For federal policymakers, crisis conditions were already apparent. A deadly pandemic is intensifying. We’re approaching 9/11-level death tolls on a daily basis, and hospitalizations have reached record levels. The economy is struggling, and it’s far from clear whether an aid package will be approved. The deadline for a possible government shutdown is next week. The outgoing president has launched an unprecedented campaign attacking his own country’s democracy, in the midst of a challenging administrative transition process.
It’s against this backdrop that Congress and the White House are beginning a dramatic fight over the military.
The National Defense Authorization Act (NDAA) is a massive, annual defense spending bill that funds the United States military, but it’s not just a spending bill. As NBC News explained the other day, the NDAA “guides Pentagon policy and cements decisions about troop levels, new weapons systems and military readiness, military personnel policy and other military goals.”
With this in mind, it’s the kind of legislation that takes months to prepare, and last night, House and Senate negotiators finally unveiled their compromise package. As the Washington Post reported, lawmakers agreed on an NDAA that they like, but the president will not.
The final draft of the bicameral, bipartisan-approved defense authorization bill contains a number of rebukes of President Trump’s actions as commander in chief, in addition to defying him over both of the grounds on which he has threatened to veto the legislation.

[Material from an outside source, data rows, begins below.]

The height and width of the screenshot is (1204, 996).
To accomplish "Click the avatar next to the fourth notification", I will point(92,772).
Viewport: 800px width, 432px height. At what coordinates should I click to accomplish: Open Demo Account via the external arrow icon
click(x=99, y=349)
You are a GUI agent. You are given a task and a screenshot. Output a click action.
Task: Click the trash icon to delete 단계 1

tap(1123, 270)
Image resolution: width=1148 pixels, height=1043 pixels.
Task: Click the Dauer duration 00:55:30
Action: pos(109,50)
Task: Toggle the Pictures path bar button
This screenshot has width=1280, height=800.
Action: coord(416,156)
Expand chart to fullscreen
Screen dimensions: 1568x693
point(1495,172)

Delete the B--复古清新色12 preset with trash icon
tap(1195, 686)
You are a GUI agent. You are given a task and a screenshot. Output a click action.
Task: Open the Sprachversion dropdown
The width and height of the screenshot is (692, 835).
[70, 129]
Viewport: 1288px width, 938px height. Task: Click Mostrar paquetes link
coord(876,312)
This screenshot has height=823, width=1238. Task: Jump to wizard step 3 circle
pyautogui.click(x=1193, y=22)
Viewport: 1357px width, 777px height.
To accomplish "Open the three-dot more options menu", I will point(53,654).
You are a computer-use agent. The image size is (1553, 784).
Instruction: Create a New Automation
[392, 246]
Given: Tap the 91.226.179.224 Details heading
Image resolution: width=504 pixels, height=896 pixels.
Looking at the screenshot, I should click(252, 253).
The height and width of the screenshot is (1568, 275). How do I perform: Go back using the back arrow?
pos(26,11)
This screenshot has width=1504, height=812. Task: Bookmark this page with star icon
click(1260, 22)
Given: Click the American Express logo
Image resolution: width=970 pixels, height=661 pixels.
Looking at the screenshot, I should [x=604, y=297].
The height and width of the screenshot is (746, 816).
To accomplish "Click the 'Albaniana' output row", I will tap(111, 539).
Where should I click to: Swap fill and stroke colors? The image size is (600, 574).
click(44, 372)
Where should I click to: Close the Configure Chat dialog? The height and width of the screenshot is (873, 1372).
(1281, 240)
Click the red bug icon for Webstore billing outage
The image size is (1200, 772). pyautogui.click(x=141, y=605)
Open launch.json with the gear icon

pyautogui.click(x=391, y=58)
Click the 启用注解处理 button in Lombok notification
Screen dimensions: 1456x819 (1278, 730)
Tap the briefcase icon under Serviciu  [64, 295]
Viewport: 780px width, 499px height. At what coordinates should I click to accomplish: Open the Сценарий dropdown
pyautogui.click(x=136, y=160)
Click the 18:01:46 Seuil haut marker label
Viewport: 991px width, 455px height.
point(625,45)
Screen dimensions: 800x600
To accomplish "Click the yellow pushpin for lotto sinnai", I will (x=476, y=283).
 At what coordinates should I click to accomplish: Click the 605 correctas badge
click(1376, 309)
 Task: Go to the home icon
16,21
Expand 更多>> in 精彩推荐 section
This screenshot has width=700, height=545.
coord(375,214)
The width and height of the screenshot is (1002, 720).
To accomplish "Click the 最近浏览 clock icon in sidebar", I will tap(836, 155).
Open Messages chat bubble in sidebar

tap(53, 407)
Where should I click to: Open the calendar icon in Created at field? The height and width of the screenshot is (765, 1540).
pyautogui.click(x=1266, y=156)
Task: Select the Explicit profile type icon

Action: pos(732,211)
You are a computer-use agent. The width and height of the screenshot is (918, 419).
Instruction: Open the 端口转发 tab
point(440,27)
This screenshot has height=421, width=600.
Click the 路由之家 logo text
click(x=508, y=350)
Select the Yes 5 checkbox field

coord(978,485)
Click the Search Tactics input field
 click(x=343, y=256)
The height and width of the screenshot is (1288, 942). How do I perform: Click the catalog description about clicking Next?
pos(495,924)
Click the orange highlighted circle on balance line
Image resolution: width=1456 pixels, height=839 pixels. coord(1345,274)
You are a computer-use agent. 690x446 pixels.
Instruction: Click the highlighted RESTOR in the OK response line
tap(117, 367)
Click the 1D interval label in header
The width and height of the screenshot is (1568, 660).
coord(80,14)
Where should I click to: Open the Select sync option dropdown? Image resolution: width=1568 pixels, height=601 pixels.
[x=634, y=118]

The finished product is surprising in the degree to which it ignores Trump’s wishes on a variety of fronts. The outgoing president, for example, seems inexplicably eager to reduce U.S. troop levels in Germany and South Korea, and Congress’ new NDAA will prevent him from doing so.
What’s more, Trump deployed unidentified law-enforcement officials in response to social-justice protests over the summer, and the NDAA makes that more difficult to do in the future, too. (The language isn’t as strong as Sen. Chris Murphy’s original Law Enforcement Identification Act, but it’s a good step.)
The NDAA requires the Pentagon to submit a report on possible Russian-sponsored bounties against U.S. troops, which Trump denies happened. The legislation also directs the Defense Department to certify that we’re not seizing Syrian oil, a possible war crime about which Trump has repeatedly bragged.
As much as this reflects the opposite of the president’s wishes, these aren’t even the areas that sparked veto threats. On the contrary, the White House told lawmakers that Trump would reject the military package if it required the military to change the name of bases that honor Confederates. The NDAA nevertheless requires the name changes within three years of passage.
The president this week also said he would “unequivocally” veto the NDAA unless lawmakers agreed to throw in a completely unrelated provision: Trump wants Congress to “completely terminate” Section 230 of the 1996 Communications Decency Act, stripping companies like Twitter and Facebook of their liability shield.
Or put another way, Trump vowed to veto an important military bill because of his ridiculous belief that social-media companies are conspiring against him. Both parties said they’d ignore the threat, and the final NDAA makes clear they’ve done exactly that.
It’s legislation that reflects wholesale, bipartisan indifference to the White House’s preferences.
The president is clearly not pleased. On Twitter this morning, Trump again promised to veto — or as he put it, “VETO!” — the defense package. (He also, incidentally, argued that the NDAA includes a provision that allows for the “desecration” of national monuments in national parks. He appears to have made this up.)